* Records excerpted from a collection
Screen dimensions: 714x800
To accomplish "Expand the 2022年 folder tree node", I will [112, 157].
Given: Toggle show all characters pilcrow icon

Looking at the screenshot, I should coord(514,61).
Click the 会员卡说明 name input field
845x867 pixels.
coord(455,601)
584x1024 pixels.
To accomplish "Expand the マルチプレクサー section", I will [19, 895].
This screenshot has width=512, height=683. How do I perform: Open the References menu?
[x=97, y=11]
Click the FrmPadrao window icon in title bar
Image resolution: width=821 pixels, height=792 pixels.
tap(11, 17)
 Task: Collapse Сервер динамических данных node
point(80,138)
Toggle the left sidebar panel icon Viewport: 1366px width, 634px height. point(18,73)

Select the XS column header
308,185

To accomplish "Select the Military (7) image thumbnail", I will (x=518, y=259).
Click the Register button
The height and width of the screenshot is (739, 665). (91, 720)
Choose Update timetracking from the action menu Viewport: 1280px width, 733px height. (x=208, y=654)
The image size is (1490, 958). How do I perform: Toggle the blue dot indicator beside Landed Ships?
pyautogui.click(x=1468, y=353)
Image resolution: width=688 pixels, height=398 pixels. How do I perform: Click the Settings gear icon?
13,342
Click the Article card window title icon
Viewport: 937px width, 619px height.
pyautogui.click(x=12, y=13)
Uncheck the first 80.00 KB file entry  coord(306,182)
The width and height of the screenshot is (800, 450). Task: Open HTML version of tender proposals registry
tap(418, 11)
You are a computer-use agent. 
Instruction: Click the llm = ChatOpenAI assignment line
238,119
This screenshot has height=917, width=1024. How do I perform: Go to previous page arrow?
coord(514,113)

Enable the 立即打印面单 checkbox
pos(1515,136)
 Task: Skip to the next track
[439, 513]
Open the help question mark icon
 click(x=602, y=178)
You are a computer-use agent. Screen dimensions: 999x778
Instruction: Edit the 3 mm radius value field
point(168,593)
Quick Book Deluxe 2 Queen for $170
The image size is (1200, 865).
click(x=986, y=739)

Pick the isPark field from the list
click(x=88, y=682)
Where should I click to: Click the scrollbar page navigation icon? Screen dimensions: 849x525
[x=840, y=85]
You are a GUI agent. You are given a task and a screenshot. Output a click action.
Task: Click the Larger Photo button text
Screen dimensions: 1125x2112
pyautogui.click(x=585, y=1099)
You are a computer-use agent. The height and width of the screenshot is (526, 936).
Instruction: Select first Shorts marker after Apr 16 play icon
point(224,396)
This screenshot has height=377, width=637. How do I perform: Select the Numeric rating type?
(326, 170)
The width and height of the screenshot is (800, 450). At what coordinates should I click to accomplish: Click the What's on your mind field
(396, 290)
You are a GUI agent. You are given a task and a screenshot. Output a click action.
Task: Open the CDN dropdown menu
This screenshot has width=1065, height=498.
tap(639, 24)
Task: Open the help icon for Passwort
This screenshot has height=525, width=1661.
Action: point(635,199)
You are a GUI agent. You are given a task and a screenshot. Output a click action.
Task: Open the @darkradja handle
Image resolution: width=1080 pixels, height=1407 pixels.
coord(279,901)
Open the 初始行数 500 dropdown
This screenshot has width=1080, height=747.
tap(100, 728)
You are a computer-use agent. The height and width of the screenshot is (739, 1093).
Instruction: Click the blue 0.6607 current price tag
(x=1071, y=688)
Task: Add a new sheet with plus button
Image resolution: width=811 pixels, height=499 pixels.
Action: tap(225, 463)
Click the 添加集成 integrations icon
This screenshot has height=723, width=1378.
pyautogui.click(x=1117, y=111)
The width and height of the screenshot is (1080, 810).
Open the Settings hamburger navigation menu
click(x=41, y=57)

* Your assignment
Check each line of the records above, and copy those that hold the word "computer".

* Answer to this exercise
You are a computer-use agent. 
You are a computer-use agent. Screen dimensions: 999x778
You are a computer-use agent. The height and width of the screenshot is (526, 936).
You are a computer-use agent. The height and width of the screenshot is (739, 1093).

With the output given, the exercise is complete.